### Quoted passage
┌──
INTRODUCTION AND SUMMARY CONCLUSION

This is a civil rights action proceeding under 42 U.S.C. § 1983. Plaintiff Michael Cates is currently in the custody of the Washington Department of Corrections serving a 300 month sentence pursuant to a judgment and sentence of the Snohomish County Superior Court. Plaintiff alleges in this action that his constitutional rights were violated when he was unlawfully arrested in Missouri and extradited to Washington to face charges in Snohomish County Superior Court. Plaintiff identifies Lake Stevens Police Department detectives Dennis Irwin and Dean Thomas, and Snohomish County, as defendants in this action. Plaintiff seeks compensatory damages and release from custody. Defendants have now filed motions for summary judgment. Plaintiff has not filed a response to those motions but has, instead, submitted a request to withdraw his complaint, a request which defendants oppose.

The Court, having reviewed defendants' motions for summary judgment, plaintiff's request to withdraw his complaint, and the balance of the record, concludes that plaintiff's request to withdraw his complaint should be denied, that defendants' summary judgment motions should be granted, and that plaintiff's complaint and this action should be dismissed with prejudice.

FACTS

On December 9, 2010, an information and affidavit of probable cause were filed in Snohomish County Superior Court charging plaintiff with one count of rape of a child in the first degree. (Dkt. 43, Ex. A.) A summons was issued and plaintiff, who was then residing in Missouri, was directed to appear for arraignment in Snohomish County Superior Court on January 5, 2011. (Id., Ex. B.) Plaintiff failed to appear for the hearing and Snohomish County Superior Court Judge Eric Lucas entered an order determining probable cause and directing the issuance of a warrant. (Id., Ex. C.) A warrant of arrest was issued by the Clerk of the Snohomish County Superior Court the following day, January 6, 2011. (Id., Ex. D.) The warrant indicated that the state would seek extradition from anywhere in the United States. (See id.)

On June 16, 2011, plaintiff was arrested in Nixa, Missouri on the warrant authorized by Judge Lucas, and plaintiff was booked into the Christian County Jail. (See Dkt. 39, Ex. G; Dkt. 42 at 4.) Plaintiff refused to sign a waiver of extradition and, because the Snohomish County Prosecutor's Office was not able to obtain the funds necessary to effectuate plaintiff's extradition, a decision was made to discontinue extradition proceedings and to instead serve plaintiff with another summons to appear for arraignment in Snohomish County Superior Court. (See Dkt. 42 at 5-6.) On June 22, 2011, the Christian County Sheriff's Office served plaintiff with a summons directing him to appear for an arraignment hearing in Snohomish County on July 20, 2011. (See id. at 6 and Ex. A.)
└──
### Data supplied
┌──
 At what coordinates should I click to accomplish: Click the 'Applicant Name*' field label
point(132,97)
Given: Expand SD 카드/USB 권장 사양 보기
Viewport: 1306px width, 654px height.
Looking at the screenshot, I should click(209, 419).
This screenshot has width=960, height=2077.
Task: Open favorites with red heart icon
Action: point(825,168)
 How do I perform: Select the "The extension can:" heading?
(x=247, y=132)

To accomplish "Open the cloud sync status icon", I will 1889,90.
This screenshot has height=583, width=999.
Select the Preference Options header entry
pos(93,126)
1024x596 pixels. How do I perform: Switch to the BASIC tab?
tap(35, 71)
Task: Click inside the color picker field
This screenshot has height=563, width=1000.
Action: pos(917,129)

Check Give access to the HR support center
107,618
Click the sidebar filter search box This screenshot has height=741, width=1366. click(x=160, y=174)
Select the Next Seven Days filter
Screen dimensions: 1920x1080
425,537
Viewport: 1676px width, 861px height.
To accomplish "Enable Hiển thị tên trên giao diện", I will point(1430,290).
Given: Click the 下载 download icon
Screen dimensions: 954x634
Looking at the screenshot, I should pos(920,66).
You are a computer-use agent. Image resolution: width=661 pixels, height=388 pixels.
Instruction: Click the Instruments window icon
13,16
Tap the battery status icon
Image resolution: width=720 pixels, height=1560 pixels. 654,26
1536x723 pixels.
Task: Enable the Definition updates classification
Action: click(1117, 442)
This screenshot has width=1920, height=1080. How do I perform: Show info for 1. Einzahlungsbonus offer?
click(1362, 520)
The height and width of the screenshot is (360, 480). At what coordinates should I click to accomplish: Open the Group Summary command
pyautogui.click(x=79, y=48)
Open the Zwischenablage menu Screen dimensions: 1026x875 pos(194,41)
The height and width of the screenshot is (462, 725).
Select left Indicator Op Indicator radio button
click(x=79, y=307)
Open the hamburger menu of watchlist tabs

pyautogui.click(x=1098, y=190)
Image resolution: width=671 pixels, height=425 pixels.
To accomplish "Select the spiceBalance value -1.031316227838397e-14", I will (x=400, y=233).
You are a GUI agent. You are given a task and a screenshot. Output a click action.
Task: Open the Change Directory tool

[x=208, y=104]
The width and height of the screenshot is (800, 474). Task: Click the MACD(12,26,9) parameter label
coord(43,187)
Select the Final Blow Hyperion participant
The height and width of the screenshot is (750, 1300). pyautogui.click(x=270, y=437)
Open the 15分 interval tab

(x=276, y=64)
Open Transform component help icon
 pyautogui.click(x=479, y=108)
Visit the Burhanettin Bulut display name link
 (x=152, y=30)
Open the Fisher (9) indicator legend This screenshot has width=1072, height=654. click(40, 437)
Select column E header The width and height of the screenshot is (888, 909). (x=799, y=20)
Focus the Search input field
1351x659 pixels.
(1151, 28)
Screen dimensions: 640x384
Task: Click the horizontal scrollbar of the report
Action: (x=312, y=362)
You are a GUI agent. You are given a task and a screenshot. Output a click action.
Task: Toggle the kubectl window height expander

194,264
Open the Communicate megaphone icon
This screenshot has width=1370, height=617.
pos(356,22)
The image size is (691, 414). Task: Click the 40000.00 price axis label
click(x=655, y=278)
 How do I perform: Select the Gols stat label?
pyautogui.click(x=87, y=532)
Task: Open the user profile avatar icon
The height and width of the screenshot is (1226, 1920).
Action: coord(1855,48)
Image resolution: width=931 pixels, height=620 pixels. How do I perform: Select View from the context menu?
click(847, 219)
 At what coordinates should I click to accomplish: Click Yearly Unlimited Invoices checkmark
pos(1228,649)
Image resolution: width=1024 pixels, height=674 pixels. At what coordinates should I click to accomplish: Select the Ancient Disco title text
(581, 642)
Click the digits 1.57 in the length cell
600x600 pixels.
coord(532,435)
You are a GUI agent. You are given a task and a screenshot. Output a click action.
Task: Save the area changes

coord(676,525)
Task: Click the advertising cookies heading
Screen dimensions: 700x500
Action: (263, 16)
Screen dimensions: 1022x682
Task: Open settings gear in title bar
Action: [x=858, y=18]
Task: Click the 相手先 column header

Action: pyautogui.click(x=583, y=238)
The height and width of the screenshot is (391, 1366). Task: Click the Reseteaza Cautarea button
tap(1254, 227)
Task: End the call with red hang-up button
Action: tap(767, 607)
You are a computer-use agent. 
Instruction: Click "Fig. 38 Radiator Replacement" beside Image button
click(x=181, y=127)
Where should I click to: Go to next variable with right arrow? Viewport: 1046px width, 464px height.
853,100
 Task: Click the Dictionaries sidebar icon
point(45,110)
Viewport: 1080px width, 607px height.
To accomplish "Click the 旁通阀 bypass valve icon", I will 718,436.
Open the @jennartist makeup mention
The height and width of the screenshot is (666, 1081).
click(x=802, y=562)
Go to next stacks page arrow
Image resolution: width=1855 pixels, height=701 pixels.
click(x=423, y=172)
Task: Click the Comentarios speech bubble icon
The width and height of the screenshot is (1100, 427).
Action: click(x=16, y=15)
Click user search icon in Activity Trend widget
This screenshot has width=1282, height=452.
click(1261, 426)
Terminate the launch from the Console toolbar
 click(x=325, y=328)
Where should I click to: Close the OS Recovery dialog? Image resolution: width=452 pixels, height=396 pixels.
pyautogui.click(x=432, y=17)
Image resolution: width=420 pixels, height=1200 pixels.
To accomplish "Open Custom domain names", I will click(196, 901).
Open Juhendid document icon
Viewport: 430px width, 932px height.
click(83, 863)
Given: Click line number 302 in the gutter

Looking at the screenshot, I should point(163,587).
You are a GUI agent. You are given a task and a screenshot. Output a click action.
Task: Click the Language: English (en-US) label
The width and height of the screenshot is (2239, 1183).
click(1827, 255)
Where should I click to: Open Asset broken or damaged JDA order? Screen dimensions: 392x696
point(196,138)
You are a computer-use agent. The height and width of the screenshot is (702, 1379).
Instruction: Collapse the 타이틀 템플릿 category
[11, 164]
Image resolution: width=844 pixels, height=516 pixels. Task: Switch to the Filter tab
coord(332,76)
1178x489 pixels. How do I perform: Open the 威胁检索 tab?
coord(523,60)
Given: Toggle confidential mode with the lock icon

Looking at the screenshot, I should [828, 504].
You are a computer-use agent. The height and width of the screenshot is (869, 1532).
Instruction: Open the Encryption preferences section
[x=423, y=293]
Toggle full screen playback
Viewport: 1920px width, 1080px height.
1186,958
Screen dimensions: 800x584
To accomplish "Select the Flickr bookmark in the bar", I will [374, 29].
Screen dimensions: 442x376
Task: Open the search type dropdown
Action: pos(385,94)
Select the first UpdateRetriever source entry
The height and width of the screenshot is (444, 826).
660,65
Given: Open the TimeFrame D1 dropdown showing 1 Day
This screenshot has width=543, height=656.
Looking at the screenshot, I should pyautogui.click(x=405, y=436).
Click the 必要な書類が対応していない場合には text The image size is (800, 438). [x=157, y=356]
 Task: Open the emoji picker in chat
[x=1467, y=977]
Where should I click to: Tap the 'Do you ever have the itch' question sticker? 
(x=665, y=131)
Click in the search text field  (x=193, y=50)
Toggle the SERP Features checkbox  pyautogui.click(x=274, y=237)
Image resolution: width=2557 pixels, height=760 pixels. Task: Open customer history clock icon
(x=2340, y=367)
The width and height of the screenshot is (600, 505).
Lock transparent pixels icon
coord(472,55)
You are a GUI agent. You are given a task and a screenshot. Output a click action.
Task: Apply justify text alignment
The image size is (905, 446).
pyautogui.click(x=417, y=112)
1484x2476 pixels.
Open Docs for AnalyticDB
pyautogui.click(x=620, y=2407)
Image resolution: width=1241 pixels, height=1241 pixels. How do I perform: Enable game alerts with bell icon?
└──
### Task list
1. Answer these about the court ruling:
(a) How long is the sentence the plaintiff is serving?
(b) In what town was the plaintiff arrested on June 16, 2011?
(c) For what date did the June 22, 2011 summons set the arraignment hearing?
2. In the records, begin at the line that has "This screenshot has width=1920, height=1080." and stop after the line that has "Open the Zwischenablage". Give back only those lines, renaming "screenshot" to "image" and leaving the rest unchanged.
The court ruling and the records have nothing to do with each other.

### Answers to each task
1.
(a) 300 months
(b) Nixa, Missouri
(c) July 20, 2011

2.
This image has width=1920, height=1080. How do I perform: Show info for 1. Einzahlungsbonus offer?
click(1362, 520)
The height and width of the image is (360, 480). At what coordinates should I click to accomplish: Open the Group Summary command
pyautogui.click(x=79, y=48)
Open the Zwischenablage menu Screen dimensions: 1026x875 pos(194,41)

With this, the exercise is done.